Its users probably could not care less; for many it will be both. Yet a distinction is necessary. Why? Well, taxes, of course! What else?

If it is primarily a currency, buying or selling bitcoin (exchanging it for your ordinary currency) will make it exempt from VAT. If it is primarily a service, VAT may apply.
So far the treatment differs substantially by country. While Germany or the USA see it primarily as a service (the latter even treating it as property for tax purposes), UK, Denmark or Spain see it more as a currency and therefore generally not liable for VAT.

Since the EU likes to standardize, it was only a matter of time before an EU-wide decision was called for. The call came from Sweden. The European Court of Justice is technically still deliberating but it usually follows the advice given by its Advocate General. That advice has now been published in mid-July and declares that –

Digital currencies are primarily a currency and should be exempt from VAT.

This is a welcome decision. If confirmed, this verdict would not, of course, affect the taxability of a good purchased with Bitcoin – but it would be rather strange to then charge the buyer and seller an extra tax only because of the choice of currency.

Of course we don’t know how widely-used digital currencies will become, but it is interesting to note they have a chance to be even less taxed than regular currency like, say, the Euro.
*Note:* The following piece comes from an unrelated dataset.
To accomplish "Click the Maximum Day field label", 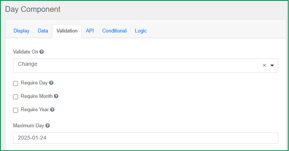I will coord(29,126).
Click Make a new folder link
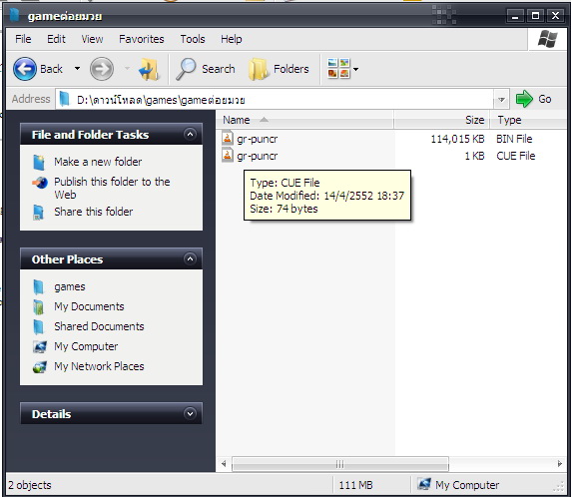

Government-run currencies generally are taxed by a so-called “inflation tax”. When a Government (or its central bank) print more money than is warranted by economic (and technological) growth, it generally (eventually) results in decreased value of the currency. If today’s Euro can only buy 90 cents’ worth of goods tomorrow, it’s as if a 10% tax were applied.

Bitcoin is not immune from fluctuations in value either – but that value will be determined by the relative scarcities of goods it can buy, not by arbitrary changes in its quantity in circulation. (Only 21 million Bitcoins can ever exist.This is determined by a computer algorithm integral to the whole system. At present Bitcoin users can still “mine” new Bitcoins by running very lengthy calculations on supercomputers, but each one is increasingly more difficult as we approach the absolute maximum.)

Bitcoin as a currency therefore in a certain sense also provides a service (!) called “insurance against government currency’s inflation tax”. Similar service can also be bought by other means on standard financial markets – but it needs to be paid for extra, it does not come automatically with the currency function.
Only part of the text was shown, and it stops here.